Così basta calcio e basta partite.

«Non mi diverto più. Qualche partita la guardo sperando che il portiere faccia un errore con i piedi e gli altri facciano gol. Questa esasperazione che i portieri devono giocare con i piedi mi manda in bestia. Ma se uno ha fatto il portiere è perché vuole giocare con le mani e con i piedi non ci sa fare. O no?»

Diciamo che il calcio in questi trent’anni è cambiato.
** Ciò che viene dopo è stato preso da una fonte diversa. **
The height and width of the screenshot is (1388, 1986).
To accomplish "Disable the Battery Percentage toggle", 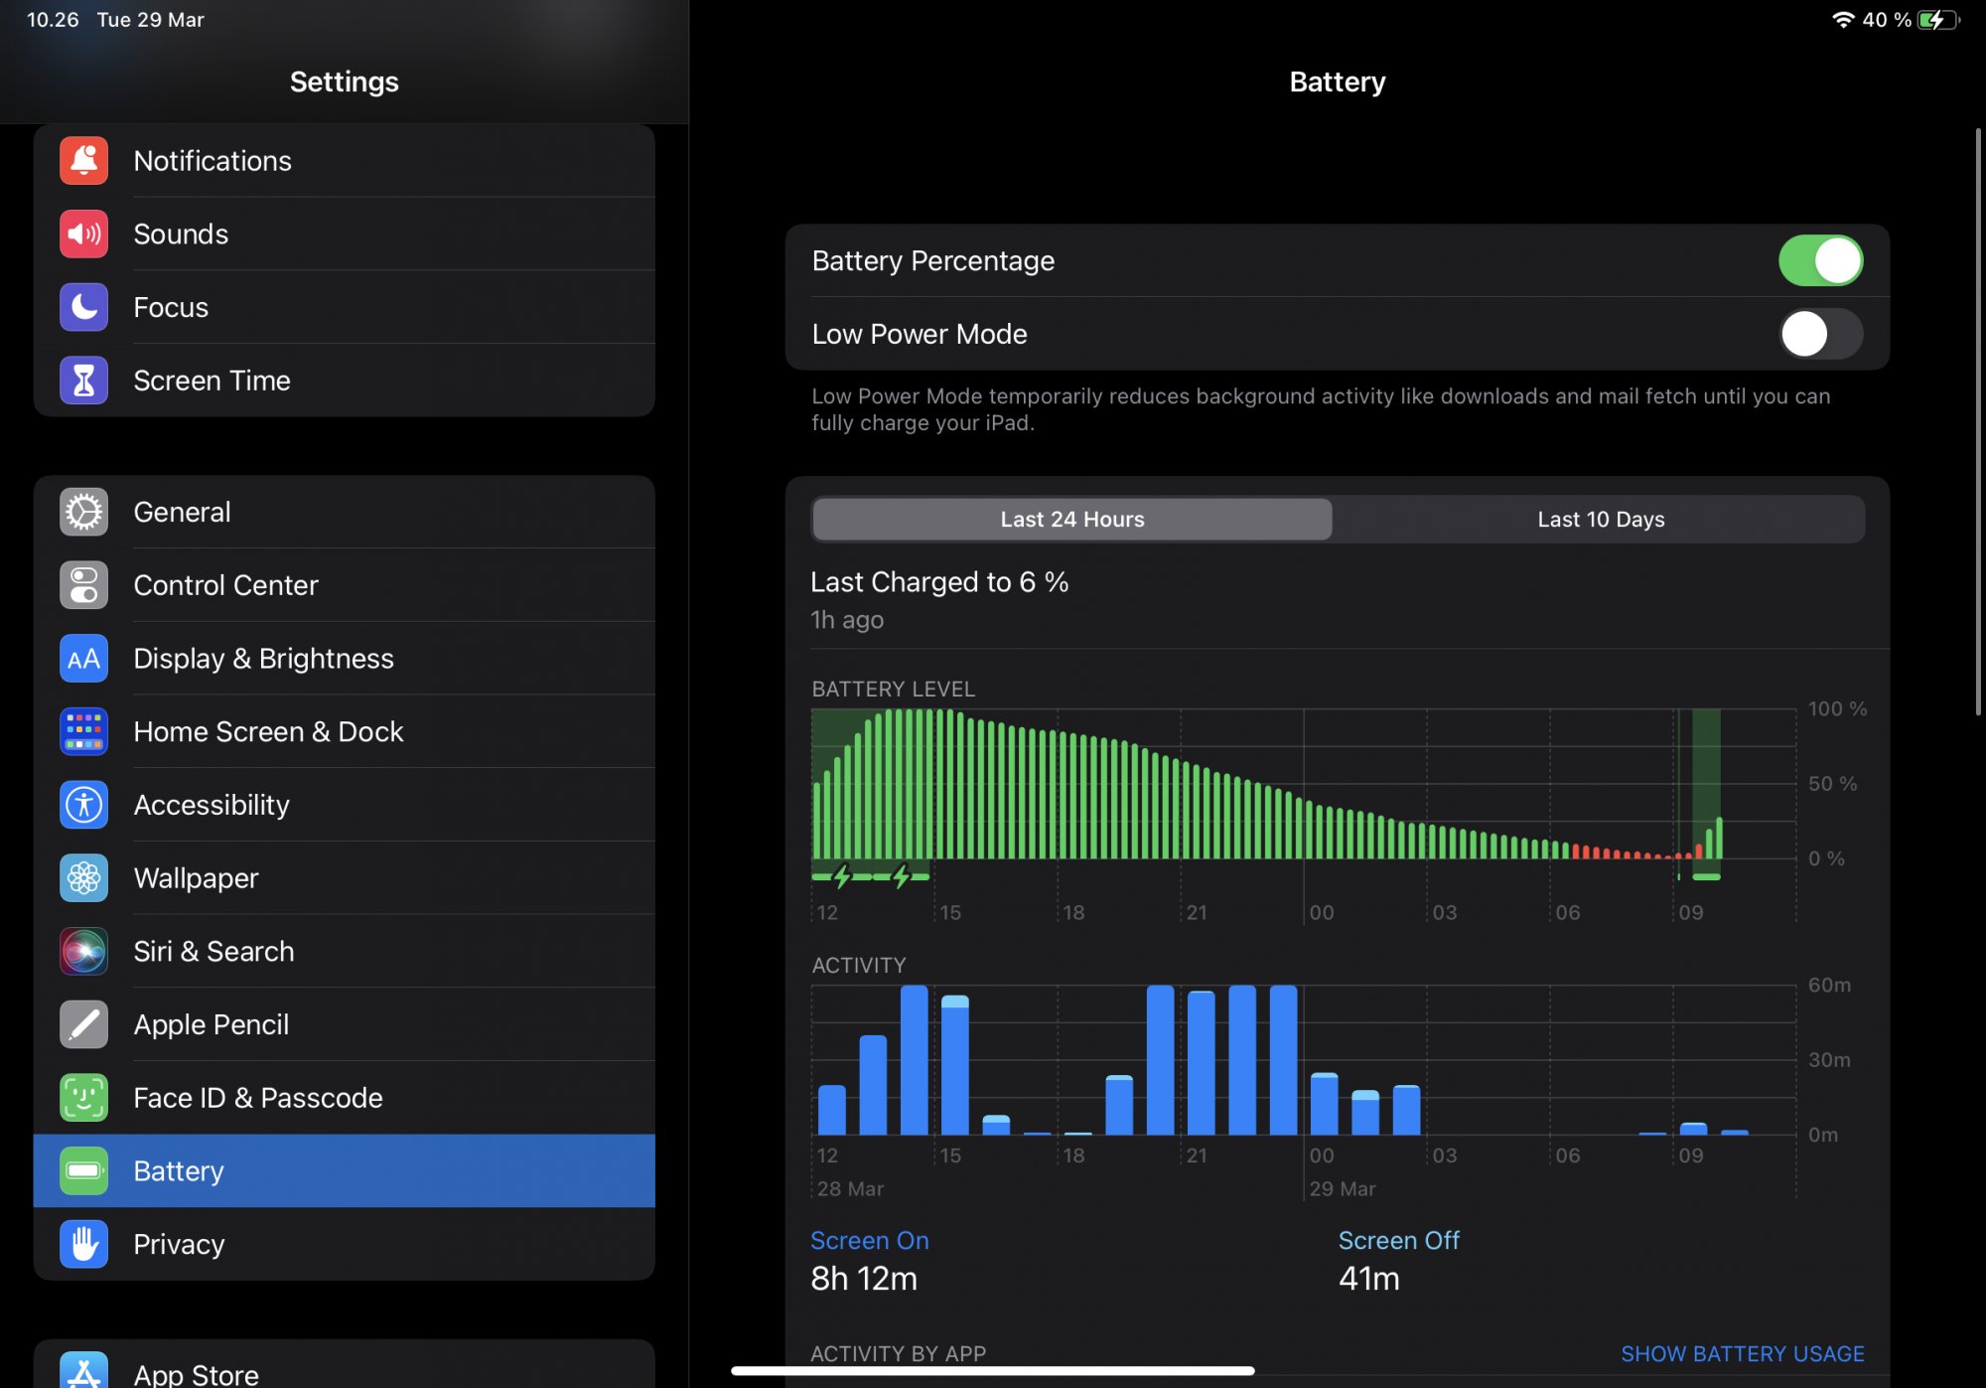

«In peggio, però. C’è poca qualità, i procuratori comandano e gli allenatori fanno i fenomeni. Vanno in panchina con la cartella, il computer, hanno staff di quindici persone, hanno pure lo psicologo. Altro che psicologo, per certi allenatori ci vorrebbe lo psichiatra. Ho sempre pensato che un allenatore può incidere al 20 per cento, il resto lo fanno la società e i giocatori. È per questo che il prete vince.»

Il prete?

«Sì, io Spalletti lo chiamo così perché parla sottovoce. È un allenatore di esperienza, ma può contare su una squadra di qualità e un presidente che è sempre presente. Ci sono le condizioni giuste per vincere. Però…»

Però?

«Ogni tanto mi torna in mente un episodio, se vuole glielo racconto.»

Prego.

«Spalletti allenava la Roma, non faceva giocare Totti e il pubblico lo contestava. Ricordo che in una partita, a tre minuti dalla fine, fece cenno al suo secondo di chiamare un giocatore dal riscaldamento. Il suo secondo è un bravo ragazzo, ma ha fatto una carriera da calciatore modesta. Si alza dalla panchina con in mano un bloccone di duecento pagine, e va a chiamare Totti. Si avvicina, apre il blocco e gli spiega i movimenti. Ora io dico, sei davanti a Totti, uno che ha giocato più di te, che è stato in Nazionale, e che è uno dei più forti giocatori italiani e gli devi spiegare cosa fare? Lo trovo offensivo. Ma questo è il calcio di oggi, devi far vedere che sei organizzato, che hai tutto sotto controllo. Il calcio oggi è una roba da ridere.»